Anos depois de trocar as ruas do Porto do Rosa pelos gramados da Europa, Vinícius Júnior segue sendo referência para quem cresce onde tudo começou. Enquanto brilha em mais uma Copa do Mundo com a camisa da Seleção Brasileira, o menino que jogava descalço em São Gonçalo continua inspirando novos sonhos nos campos de terra da cidade.
O campo administrado pela Associação de Moradores continua recebendo diariamente dezenas de crianças que alimentam o mesmo sonho que ele carregava quando corria pelas ruas da comunidade.
Presidente da associação, Rondinelli Fonseca de Araújo, de 46 anos, acompanha essa movimentação diariamente. Entre os meninos que treinam no local está Riquelme Soares de Araújo, de 10 anos. Questionado sobre quem é sua inspiração, ele responde sem hesitar: "Quero ser igual ao Vinicius."
O sentimento é compartilhado por Pedro Henrique, de 12 anos. "Ele é craque. Queria jogar igual a ele." Os dois contam que cresceram ouvindo histórias sobre o atacante e sabem que ele nasceu praticamente no mesmo lugar onde eles vivem hoje. Para eles, isso transforma um sonho distante em algo possível.
Para Cacau, o sentimento compartilhado por quem acompanhou a trajetória do jogador é de gratidão. "Nosso sentimento é de orgulho total. Ver aquele menino sonhador realizando tudo aquilo que sonhou mostra para outras crianças que também é possível. Sempre sonhamos em revelar um atleta para o Flamengo. Com o Vini foi muito além disso", conclui.

Quando escreveu que o menino que jogava descalço em São Gonçalo estava indo para sua segunda Copa do Mundo, Vinicius não falou apenas sobre a própria carreira.
A frase também representa milhares de crianças que continuam ocupando os campos de terra da cidade, chutando bolas gastas e imaginando onde poderão chegar.

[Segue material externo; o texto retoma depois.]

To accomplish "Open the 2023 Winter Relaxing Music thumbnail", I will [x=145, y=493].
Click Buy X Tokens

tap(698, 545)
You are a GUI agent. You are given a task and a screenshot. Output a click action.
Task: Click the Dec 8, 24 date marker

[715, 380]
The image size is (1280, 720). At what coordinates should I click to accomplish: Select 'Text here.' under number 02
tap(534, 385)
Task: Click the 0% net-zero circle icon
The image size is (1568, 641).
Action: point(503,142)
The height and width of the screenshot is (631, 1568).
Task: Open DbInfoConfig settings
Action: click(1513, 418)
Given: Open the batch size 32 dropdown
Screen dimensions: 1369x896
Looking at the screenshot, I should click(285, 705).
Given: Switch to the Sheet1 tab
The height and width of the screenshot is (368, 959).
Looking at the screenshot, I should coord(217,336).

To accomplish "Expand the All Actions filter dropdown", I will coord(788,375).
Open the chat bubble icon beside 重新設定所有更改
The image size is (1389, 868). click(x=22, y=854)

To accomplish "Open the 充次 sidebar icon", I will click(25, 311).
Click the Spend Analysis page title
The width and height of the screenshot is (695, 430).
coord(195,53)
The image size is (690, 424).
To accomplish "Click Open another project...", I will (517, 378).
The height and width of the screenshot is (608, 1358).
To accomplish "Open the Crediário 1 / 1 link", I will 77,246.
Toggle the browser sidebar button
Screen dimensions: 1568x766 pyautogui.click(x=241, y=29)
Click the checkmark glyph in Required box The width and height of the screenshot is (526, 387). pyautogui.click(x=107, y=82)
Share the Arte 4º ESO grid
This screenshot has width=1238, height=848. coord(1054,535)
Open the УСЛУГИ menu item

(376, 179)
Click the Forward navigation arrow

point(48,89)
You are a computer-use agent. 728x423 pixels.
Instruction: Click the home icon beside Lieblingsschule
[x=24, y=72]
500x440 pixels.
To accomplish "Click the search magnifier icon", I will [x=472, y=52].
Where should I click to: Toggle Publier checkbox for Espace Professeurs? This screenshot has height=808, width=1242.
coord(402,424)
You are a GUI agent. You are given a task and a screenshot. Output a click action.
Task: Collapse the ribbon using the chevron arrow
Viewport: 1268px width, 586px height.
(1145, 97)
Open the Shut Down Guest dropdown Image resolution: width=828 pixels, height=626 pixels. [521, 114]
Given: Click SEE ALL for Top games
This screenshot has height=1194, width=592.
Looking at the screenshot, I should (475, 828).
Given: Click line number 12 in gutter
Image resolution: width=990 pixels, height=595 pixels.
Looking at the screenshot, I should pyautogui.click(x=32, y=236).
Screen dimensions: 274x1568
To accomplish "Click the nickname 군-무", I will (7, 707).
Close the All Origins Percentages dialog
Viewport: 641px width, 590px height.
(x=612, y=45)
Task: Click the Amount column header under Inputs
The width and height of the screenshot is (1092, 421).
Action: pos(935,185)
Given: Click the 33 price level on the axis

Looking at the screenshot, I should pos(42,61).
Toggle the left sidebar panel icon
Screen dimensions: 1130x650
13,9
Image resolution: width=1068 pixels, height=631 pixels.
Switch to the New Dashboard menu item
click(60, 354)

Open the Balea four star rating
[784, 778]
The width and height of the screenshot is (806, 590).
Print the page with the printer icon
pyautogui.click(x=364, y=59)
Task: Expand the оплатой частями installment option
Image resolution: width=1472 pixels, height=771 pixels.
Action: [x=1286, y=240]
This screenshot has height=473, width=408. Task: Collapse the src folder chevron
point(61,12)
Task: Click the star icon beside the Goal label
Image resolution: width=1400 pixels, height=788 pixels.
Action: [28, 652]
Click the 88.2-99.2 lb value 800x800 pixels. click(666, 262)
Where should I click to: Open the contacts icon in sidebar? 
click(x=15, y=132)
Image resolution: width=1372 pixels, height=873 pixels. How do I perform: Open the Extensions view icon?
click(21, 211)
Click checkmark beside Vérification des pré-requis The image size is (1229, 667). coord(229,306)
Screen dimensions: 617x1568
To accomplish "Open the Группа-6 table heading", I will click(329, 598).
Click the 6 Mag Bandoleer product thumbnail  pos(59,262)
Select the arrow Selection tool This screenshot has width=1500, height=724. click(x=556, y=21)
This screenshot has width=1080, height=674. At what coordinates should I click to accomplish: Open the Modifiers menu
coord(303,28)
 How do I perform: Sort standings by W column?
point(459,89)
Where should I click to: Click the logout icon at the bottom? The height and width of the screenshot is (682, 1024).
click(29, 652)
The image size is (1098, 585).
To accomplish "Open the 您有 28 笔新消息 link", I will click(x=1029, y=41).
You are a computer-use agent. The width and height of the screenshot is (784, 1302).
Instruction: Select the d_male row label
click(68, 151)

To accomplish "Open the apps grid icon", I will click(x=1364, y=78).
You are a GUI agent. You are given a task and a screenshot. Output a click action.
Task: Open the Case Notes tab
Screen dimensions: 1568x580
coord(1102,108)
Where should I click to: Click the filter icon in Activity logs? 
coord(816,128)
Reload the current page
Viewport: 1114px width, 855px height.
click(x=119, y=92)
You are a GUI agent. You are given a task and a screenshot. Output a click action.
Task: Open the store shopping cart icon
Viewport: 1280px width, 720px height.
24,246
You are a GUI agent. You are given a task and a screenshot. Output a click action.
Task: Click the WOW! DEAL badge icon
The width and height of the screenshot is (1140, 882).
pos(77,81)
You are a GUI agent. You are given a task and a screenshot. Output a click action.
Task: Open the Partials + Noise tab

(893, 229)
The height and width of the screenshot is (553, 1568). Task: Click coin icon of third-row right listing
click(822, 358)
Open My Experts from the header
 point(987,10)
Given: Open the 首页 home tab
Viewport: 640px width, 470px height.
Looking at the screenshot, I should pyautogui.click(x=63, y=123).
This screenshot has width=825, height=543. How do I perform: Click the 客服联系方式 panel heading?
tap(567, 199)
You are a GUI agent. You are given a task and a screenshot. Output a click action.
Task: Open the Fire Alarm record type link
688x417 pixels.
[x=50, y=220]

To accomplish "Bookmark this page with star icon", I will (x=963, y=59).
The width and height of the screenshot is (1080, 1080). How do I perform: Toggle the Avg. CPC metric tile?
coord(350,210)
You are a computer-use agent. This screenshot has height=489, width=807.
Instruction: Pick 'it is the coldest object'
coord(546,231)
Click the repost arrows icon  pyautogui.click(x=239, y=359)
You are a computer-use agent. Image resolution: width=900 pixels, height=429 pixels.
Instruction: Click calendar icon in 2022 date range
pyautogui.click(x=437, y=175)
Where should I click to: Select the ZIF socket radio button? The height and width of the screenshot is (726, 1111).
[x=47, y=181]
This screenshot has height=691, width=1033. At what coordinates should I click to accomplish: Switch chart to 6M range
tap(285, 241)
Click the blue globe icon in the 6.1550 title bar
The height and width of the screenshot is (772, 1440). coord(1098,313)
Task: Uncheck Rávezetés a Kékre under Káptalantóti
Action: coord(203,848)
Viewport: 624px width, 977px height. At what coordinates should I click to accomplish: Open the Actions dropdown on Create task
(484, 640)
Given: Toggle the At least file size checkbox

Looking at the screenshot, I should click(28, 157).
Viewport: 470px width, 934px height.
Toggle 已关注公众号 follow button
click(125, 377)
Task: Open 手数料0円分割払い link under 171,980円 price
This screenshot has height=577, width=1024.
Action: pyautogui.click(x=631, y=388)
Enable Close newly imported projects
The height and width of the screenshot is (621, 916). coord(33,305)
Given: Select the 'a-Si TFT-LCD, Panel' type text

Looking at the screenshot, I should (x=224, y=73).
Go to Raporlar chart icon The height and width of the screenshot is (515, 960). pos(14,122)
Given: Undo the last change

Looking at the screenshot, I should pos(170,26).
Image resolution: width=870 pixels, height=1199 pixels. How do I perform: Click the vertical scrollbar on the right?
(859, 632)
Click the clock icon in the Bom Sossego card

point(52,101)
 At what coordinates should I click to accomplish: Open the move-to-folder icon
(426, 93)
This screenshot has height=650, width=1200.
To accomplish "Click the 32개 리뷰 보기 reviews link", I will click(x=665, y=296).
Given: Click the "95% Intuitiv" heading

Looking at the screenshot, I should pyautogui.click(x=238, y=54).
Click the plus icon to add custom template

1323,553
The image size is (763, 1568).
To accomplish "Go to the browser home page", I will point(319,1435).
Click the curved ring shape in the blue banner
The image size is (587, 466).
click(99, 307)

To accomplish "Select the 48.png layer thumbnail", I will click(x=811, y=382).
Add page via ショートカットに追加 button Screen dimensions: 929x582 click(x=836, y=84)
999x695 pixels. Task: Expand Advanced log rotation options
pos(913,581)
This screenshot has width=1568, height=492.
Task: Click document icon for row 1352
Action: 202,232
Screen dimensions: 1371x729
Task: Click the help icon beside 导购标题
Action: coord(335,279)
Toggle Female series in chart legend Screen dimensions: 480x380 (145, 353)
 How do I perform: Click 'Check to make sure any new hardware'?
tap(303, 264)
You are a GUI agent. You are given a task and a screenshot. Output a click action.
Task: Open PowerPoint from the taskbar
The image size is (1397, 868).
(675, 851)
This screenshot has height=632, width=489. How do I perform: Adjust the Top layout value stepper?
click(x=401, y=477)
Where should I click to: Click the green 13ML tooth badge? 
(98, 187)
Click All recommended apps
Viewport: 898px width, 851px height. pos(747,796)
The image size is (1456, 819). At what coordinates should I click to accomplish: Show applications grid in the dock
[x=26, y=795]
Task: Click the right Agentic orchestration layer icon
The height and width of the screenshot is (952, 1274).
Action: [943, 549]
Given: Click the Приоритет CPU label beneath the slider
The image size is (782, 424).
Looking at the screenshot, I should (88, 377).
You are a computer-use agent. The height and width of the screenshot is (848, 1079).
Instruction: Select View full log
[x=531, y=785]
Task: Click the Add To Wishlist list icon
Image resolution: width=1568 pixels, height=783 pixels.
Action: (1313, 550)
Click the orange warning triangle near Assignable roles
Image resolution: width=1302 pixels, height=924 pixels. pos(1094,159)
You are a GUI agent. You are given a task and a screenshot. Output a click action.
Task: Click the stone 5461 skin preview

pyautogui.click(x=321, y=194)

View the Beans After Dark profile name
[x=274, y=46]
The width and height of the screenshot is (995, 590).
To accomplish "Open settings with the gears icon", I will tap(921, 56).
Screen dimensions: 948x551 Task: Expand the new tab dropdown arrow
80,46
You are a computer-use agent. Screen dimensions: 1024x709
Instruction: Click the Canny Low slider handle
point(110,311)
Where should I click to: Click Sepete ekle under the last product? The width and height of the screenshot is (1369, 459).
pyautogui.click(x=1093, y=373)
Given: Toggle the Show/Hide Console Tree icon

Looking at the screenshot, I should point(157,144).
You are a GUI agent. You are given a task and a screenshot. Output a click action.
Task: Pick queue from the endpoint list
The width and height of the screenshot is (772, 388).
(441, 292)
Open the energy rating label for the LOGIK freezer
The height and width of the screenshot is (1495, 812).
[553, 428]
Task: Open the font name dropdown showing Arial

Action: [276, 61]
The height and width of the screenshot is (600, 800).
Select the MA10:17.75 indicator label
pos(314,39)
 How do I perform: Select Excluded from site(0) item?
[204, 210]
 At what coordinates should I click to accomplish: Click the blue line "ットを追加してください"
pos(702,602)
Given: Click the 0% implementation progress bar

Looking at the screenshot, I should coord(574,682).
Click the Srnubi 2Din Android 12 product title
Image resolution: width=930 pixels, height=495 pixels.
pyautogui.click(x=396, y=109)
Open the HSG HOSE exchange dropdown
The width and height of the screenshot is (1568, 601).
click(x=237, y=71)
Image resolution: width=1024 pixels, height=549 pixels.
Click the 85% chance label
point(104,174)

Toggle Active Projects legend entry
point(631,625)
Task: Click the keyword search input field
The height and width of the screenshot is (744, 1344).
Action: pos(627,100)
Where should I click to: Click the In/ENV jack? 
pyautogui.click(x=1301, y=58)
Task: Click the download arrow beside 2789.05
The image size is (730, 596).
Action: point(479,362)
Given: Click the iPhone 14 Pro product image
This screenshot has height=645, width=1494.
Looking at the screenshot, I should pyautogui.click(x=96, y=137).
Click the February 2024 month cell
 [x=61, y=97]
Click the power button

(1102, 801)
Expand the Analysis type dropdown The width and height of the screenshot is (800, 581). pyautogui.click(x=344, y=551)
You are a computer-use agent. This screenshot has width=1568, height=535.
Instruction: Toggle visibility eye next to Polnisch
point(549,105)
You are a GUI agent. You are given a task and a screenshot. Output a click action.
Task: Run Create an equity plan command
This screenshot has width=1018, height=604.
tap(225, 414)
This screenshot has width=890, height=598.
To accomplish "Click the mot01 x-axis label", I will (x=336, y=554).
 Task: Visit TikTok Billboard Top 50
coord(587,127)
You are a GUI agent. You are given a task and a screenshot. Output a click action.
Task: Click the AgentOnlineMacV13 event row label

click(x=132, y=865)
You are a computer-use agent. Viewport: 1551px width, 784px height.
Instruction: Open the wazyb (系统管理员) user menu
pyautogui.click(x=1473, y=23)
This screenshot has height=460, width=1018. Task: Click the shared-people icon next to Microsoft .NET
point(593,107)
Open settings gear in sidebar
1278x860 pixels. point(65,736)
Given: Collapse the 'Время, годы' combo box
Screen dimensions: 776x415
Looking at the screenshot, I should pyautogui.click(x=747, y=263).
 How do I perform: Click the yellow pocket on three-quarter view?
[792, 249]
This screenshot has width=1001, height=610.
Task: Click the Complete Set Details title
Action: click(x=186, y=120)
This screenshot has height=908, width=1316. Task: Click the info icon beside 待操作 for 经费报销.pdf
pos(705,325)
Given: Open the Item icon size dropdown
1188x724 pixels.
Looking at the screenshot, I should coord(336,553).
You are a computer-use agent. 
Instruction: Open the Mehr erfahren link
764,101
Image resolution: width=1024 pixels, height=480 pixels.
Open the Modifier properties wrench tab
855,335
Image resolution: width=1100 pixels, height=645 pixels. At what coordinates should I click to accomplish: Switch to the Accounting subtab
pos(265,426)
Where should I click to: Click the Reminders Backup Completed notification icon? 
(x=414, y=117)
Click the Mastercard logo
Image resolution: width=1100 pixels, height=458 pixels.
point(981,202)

No Porto do Rosa, a rua sem saída continua lá. Os campos de bairro continuam recebendo novos garotos em busca de serem" novos Vinicius" todos os dias. E, para muitos meninos que treinam na região, a história de Vini Jr. é a prova de que, às vezes, o caminho até uma Copa do Mundo pode começar exatamente ali, no lugar onde tudo parece pequeno demais para comportar sonhos tão grandes.